The Britt named Brett with all that French stuff

Louis La Roche is bringing back French House (or Filter House), thirteen years after the glorious year of 1997 when legendary Daft Punk released their Homework album and the Crydamoure label was founded. At that time Louis La Roche or Brett Ewels was 7 years old and you might say that he was litterally feeded with great house music growing up.

In 2008 with the unofficial release of The Peach EP Louis La Roche shows the world what his upbringing on house music has given him. On blogs around the world people are starting to compare him with Thomas Bangalter himself. Maybe that part was a PR trick by Brett himself, maybe it wasn’t. Well that doesn’t really matter. Louis isn’t Bangalter. Louis is Louis and that’s more than enough.

His first official release, called Me & Her EP, on label Ever After Records was released in May 2009 and followed up by Super Soaker EP in January 2010. In September he’ll be releasing My Turn EP which is also the single for his upcoming debut album  Hello You. Every single release has been true new and creative French House with influences from the 70’s disco scene and the 90’s house and eurodance scene. Yes, Louis La Roche is bringing back French House. His bringing it!

We met Brett at this years Arvika festival hanging out for a couple of hours before his first ever gig in Sweden. As we over some food and a beer at the Apollo beer stalls talk about his upbringing and musical influences we notice that he’s not only a brilliant producer but also a true music nerd. What’s just a discussion over a meal sometimes becomes a lesson in French House history. Even his name is adopted for it’s french touch.

- The music I was making was french style house music, so I needed a name. The music before that was quite different. It was called Night Facilities and it was basically a learning project for me, like founding my sound. As soon as I did this tracks, I sampled for my first time moving away from synth stuff and learning synths and sampling I found I was doing it in a French way, so yeah I needed another name. The whole Louis thing was basically a marketing thing, it’s a ”it says was it is on the bin kinda thing” so you know it’s a French name and so it’s French house. Basically that’s the reason behind. It’s more of an indentity thing.

The identity and the name (meaning Louis The Rock in French) has actually been the cause for some discussion. People been debating his true nationality. Some say Brittish, some say German and some say French.

- That’s not necessarily a bad thing. I would rather them to be English, but it’s not like I’m not proud to be English, cause I am. It just helps the thing grow, with the French name. It just does. Even when people say Daft Punk and Justice, it’s ”Däft Pönk” and ”Jûstiice”. It’s the French way of saying it and it’s not just to sound cool. When you hear English people say Louis La Roche they say ”Loui La Roache”. That’s sounds terrible, you know. But when you hear a French person say Louis it sounds so much better.

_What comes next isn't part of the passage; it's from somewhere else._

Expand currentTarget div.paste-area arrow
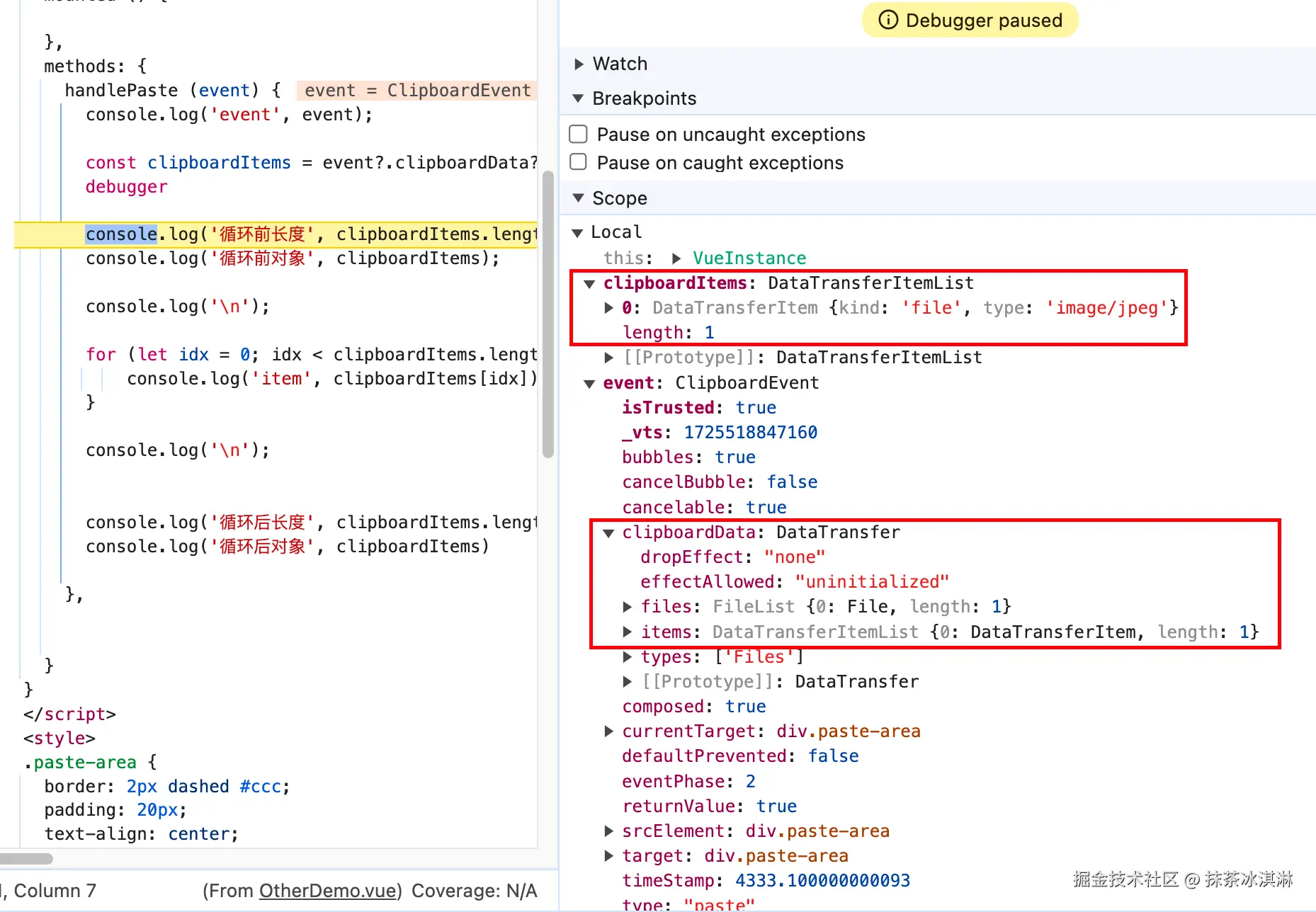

Louis La Roche the brand is something that’s been important to Brett when creating his identity as an artist. One the first press photos of him was one with a big panda head covering his own head. But this was something that didn’t felt right, he didn’t want to create another masked caracter. There were already too many, for example The Bloody Beetroots and Danger. Instead his identity is first of all based on his music, the filter and disco sounds.

The Disco Wave

The last couple of years there’s been a wave of new disco influenced music sweeping over the world. Suddenly what our parents danced to is made transformed into new electronic dance music that is hotter than ever. Louis La Roche is one of the artists helping this wave to sweep over all of us.

- I think disco has come back, because it’s almost like a forgotten genre. It was big in the 70s, it was big in the late 70s  and as soon as it hit 1981 all synths started to come in and the disco stopped and just went down hill and all this synth pop music started to come in. I think it’s a wipe up proof for dance music cause in the last few years it has been very electronic and overproduced, just too many techniques and it sounds too polished. People go back to disco, cause there’s something about the hand claps and the funk and groove about it that has been lost in electronic music. The groove hasn’t been there, it just has been about how big your bass sound is, not about how funky your song is. Now that disco is back people has realized that.

The samples has opened up as well, and it’s ”free” to sample now, before it was almost like a taboo thing, you mustn’t sample and dance music has to be electronic.Which it wasn’t like in the 90s as it was in the 00s. People like Duck Sauce is a great example of that, when you sample and still do really well on the top ten. I am glad that disco is back.

If the disco house sound is the sound of the late 00’s and early 10’s , French electro and fidget house was with out doubt the sound track of the mid 00’s. Nowadays we’re not talking about musical decades anymore, something Louis agrees with.

- I think the life length of sound periods are a lot shorter nowadays, we’ve had the Ed Banger distortion age, then there was like the wonky bass, the Crookers and very recently it’s your David Guetta, Afrojack, Swedish House Maffia, Deadmau5 – the very, in my opinion it’s still overproduced. Disco house might like for another 5,6,7 years. But not more than that, another sound will come along.

Go ahead to part II…(but listen to that amazing good old track first!)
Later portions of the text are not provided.